Now let’s think of a longitudinal study. Let’s say, we’ll predict height over time of NBA players, from age 2 to age 18. We can try to get one fixed estimate of how age effects height, but that’s not a great way to measure this… Players have different baseline heights (you could be an unusually tall 2 year old compared to the rest of the sample) or have different rates of increase in height. We can account for this with random effects.
A mixed-effects model gets its name because it has fixed effects that impact the whole sample as well as random effects that account for the variation in each group (the groups in that case, would be the players). We can combine these fixed and random effects to get a sort-of unique regression line for each group.
We can also build upon mixed-effects models, adding in different underlying correlation and variance structures to better account for what we see in our residuals, allowing us to relax our assumptions of homogenous variance. All of this makes mixed-effects models great for working with repeated-measure and group studies.
Example and Data
The example I thought up for this lesson would be a longitudinal project where we take a look at the first four seasons of all Pacer rookies going back to the 1999-2000 season. We’ll build a mixed-effects model to predict win shares using the variables season number (a measure of time), what round the player was drafted, and the age the player was during their rookie season. We’ll be able to use this model for both inference as well as making predictions on the Pacer players who just finished up their rookie year.

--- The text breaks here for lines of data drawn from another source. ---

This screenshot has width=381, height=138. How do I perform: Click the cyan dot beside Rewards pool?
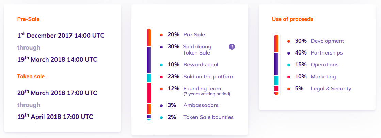(161, 65)
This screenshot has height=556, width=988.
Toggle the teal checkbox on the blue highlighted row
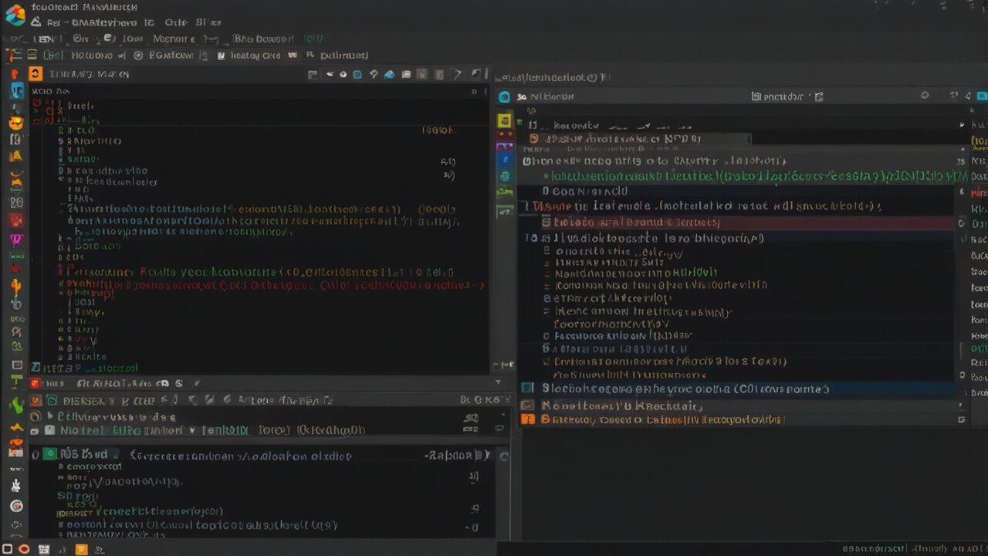528,388
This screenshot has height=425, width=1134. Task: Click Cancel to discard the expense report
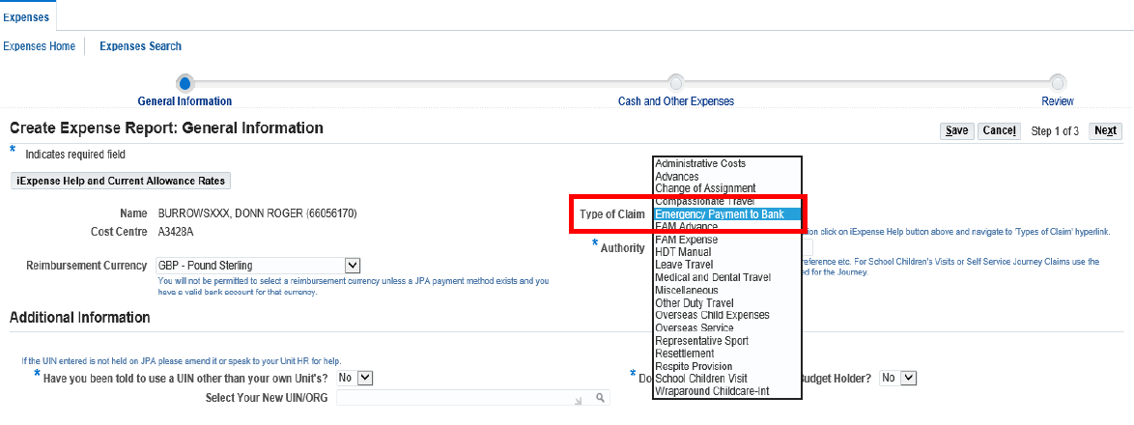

The data we’ll scrape is from basketball reference. We’ll be scraping from multiple tables, so bear with me. As per usual with basketball reference, there are some intracacies with getting the info; I won’t make note of every edit, but I do make notes on prevalant pieces of scraping information. The first info we’ll grab is any player on the Pacer page who was listed as a rookie within our time-frame.
library(rvest)
library(dplyr)
pacer.rookies<-
#using lapply to loop through the years 2000-2018
lapply(2000:2018, function(x)
#we'll be pasting the years into the Pacer team page url
paste("https://www.basketball-reference.com/teams/IND/",x,".html",
sep = "") %>%
read_html(xpath='//*[@id="roster"]') %>%
html_table() %>%
.[[1]] %>%
`colnames<-` (make.names(colnames(.))) %>%
#we'll filter on the experience column for anyone labeled as "R"
# for rookie
filter(Exp=="R") %>%
mutate(Rookie.Season=x)
) %>%
bind_rows() %>%
mutate(Player=gsub("\\s*\\([^\\)]+\\)", "", Player)) %>%
select(Player, Rookie.Season)
Next, we’ll grab all of the stats for these players.
pacer.stats<-
lapply(2000:2018, function(x)
#loop through the advanced stat page to get win shares from 2000-2018
paste("https://www.basketball-reference.com/leagues/NBA_",x,
"_advanced.html",
sep = "") %>%
read_html() %>%
html_node(xpath='//*[@id="advanced_stats"]') %>%
html_table() %>%
`colnames<-` (make.names(colnames(.), unique = T)) %>%
mutate(Season=x) %>%
distinct(Player, .keep_all = T)
) %>%
bind_rows() %>%
#filter on anyone that was a rookie with the pacers
filter(Player %in% pacer.rookies$Player) %>%
merge(pacer.rookies, by="Player") %>%
#finding season number; adding 1 so it doesn't start at 0
mutate(Season.Number=(Season-Rookie.Season)+1)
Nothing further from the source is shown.